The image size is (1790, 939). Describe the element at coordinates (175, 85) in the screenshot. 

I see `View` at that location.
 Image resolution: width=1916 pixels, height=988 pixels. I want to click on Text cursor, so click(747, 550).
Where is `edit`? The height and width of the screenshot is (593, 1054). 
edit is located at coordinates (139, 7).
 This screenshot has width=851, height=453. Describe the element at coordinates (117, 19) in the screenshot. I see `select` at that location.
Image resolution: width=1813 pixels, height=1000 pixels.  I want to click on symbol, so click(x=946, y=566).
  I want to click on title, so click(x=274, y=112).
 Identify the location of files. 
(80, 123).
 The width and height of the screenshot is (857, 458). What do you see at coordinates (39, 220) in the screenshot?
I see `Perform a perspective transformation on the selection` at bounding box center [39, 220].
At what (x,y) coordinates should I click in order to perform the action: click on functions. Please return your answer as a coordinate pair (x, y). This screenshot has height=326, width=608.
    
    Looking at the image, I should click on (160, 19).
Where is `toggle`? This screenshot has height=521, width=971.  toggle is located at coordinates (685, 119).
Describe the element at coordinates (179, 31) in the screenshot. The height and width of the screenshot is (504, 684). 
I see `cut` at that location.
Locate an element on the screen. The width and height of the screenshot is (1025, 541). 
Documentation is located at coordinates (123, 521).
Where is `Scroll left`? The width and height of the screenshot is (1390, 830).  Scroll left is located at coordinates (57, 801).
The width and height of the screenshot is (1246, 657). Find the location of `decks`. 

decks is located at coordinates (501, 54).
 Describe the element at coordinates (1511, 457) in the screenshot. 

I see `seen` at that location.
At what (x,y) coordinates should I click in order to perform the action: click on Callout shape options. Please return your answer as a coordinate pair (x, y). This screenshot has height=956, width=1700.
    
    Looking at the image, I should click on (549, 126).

** WHAT THE TASK REQUIRES **
Could you put the listing above into a numbered list, with one line per item and no blank lines?

** EXERCISE RESPONSE **
1. The image size is (1790, 939). Describe the element at coordinates (175, 85) in the screenshot. 
2. I see `View` at that location.
3.  Image resolution: width=1916 pixels, height=988 pixels. I want to click on Text cursor, so click(747, 550).
4. Where is `edit`? The height and width of the screenshot is (593, 1054). 
5. edit is located at coordinates (139, 7).
6.  This screenshot has width=851, height=453. Describe the element at coordinates (117, 19) in the screenshot. I see `select` at that location.
7. Image resolution: width=1813 pixels, height=1000 pixels.  I want to click on symbol, so click(x=946, y=566).
8.   I want to click on title, so click(x=274, y=112).
9.  Identify the location of files. 
10. (80, 123).
11.  The width and height of the screenshot is (857, 458). What do you see at coordinates (39, 220) in the screenshot?
12. I see `Perform a perspective transformation on the selection` at bounding box center [39, 220].
13. At what (x,y) coordinates should I click in order to perform the action: click on functions. Please return your answer as a coordinate pair (x, y). This screenshot has height=326, width=608.
14.     Looking at the image, I should click on (160, 19).
15. Where is `toggle`? This screenshot has height=521, width=971.  toggle is located at coordinates (685, 119).
16. Describe the element at coordinates (179, 31) in the screenshot. The height and width of the screenshot is (504, 684). 
17. I see `cut` at that location.
18. Locate an element on the screen. The width and height of the screenshot is (1025, 541). 
19. Documentation is located at coordinates (123, 521).
20. Where is `Scroll left`? The width and height of the screenshot is (1390, 830).  Scroll left is located at coordinates (57, 801).
21. The width and height of the screenshot is (1246, 657). Find the location of `decks`. 
22. decks is located at coordinates (501, 54).
23.  Describe the element at coordinates (1511, 457) in the screenshot. 
24. I see `seen` at that location.
25. At what (x,y) coordinates should I click in order to perform the action: click on Callout shape options. Please return your answer as a coordinate pair (x, y). This screenshot has height=956, width=1700.
26.     Looking at the image, I should click on (549, 126).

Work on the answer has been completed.